Similarity Analysis

What is it?

Similarity analysis is based on the relative locations of utterances in embedding space. This analysis can be quite powerful given that no trained ML model is needed; only a dataset needs to be supplied.

Within Azimuth, different similarity analyses are provided to determine how similar utterances are within a class, between classes, and so on. This can help indicate whether classes are well-defined, or whether changes should be made to improve the dataset, such as by redefining classes, relabeling or omitting data, or augmenting the dataset.

Where is this used in Azimuth?

In Azimuth, the similarity analysis is used to derive Smart Tags, and also to show the most similar utterances in both dataset splits on the Utterances Details (see below).

Similarity is also used for class overlap, which assesses the semantic overlap between pairs of classes. Class overlap is presented in the Class Overlap Dashboard Section as well as the Class Overlap page.

Image title — Similar utterances in the Utterance Details.

How is it Computed?

Similarity Computation

To get utterance embeddings, Azimuth uses a sentence encoder (from sentence-transformers) based on a BERT architecture (Reimers and Gurevych, 2019¹). It then computes the cosine similarity (via a dot product on normalized embeddings) between each utterance in the dataset and all other utterances in both dataset splits (training and evaluation).

On the Utterances Details, the most similar examples are presented in descending order (i.e., most similar first), along with the cosine similarity to the selected utterance. A cosine similarity of 1 indicates that the utterance is identical, while 0 indicates that it is unrelated.

Smart Tag Family: Dissimilar

No Close Tags

Some utterances may have no close neighbors in a dataset split - that is, their most similar utterances have low cosine similarities. When the cosine similarity of an utterance's closest neighbor is below a threshold (default = 0.5), the utterance gets tagged with no_close_train and/or no_close_eval, according to the dataset split being assessed (training or evaluation). Note that this tag is class label-agnostic.

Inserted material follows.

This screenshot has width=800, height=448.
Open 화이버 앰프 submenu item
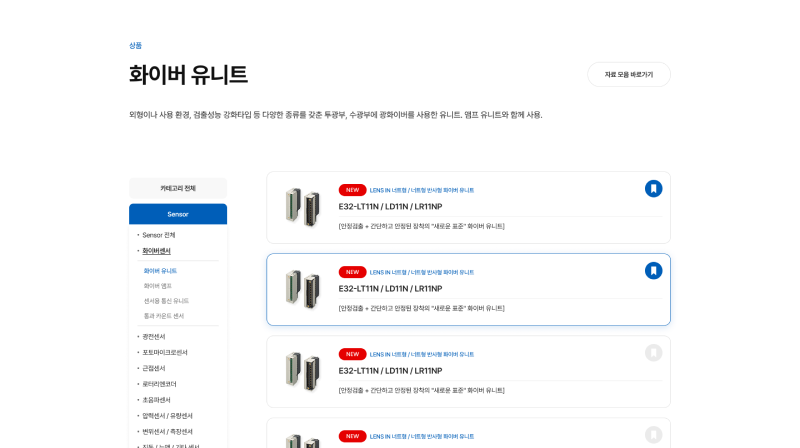[x=158, y=286]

Conflicting Neighbors Tags

It can be useful to assess whether the most similar data samples to an utterance (its neighbors) come from the same or different classes. When most of its neighboring utterances are from a different class, it might indicate a mislabeling issue, overlapping classes, data drift, or simply a difficult utterance to predict.

Two Smart Tags highlight these sorts of utterances, based on the label heterogeneity of the neighborhood in each dataset split (training or evaluation). If 90% or more of an utterance's most similar data samples (neighbors) in a dataset split belong to a different class, it will be tagged as conflicting_neighbors_train and/or conflicting_neighbors_eval, based on which dataset split is being examined. (E.g., an utterance in the test set will be compared to its neighbors in both the training and evaluation dataset splits.)

Class Overlap

Class Overlap Value

Class overlap is calculated using utterance embeddings, which are computed as described above.

Class overlap for class C_i (source class) with class C_j (target class) is defined as the area of the feature (embedding) space in which an utterance in class C_i has a greater probability of being in class C_j than in class C_i.

To approximate this probability, we make use of the spectral-metric package (Branchaud-Charron, 2019²). The probability of a sample being in a specified class is determined based on the representation of this class in the sample's 5 nearest neighbors, as well as the hypervolume containing these neighbors (Parzen window). Class overlap for the C_i with the C_j is calculated as the mean probability across all samples in C_i. The similarity matrix S from spectral-metric contains these probabilities for all class pairs. Note that probabilities are normalized by the source class, to sum to 1.

Samples with overlap

Individual samples from a source class are determined to have overlap with a target class when their probability of being in the target class is greater than 0, which is the same as saying that at least one of their 5 nearest neighbors are from the target class. This is a conservative metric, on which we anticipate iterating in the future.

Configuration

Similarity Analysis Configuration presents language-based defaults for the encoder used for the embeddings on which similarity is computed, and details how to change this encoder as well as the two thresholds used to determine the smart tags.

Reimers, Nils, and Iryna Gurevych. "Sentence-bert: Sentence embeddings using siamese bert-networks." arXiv preprint arXiv:1908.10084 (2019). ↩
Branchaud-Charron, Frederic, Andrew Achkar, and Pierre-Marc Jodoin. "Spectral metric for dataset complexity assessment." Proceedings of the IEEE/CVF Conference on Computer Vision and Pattern Recognition. 2019. ↩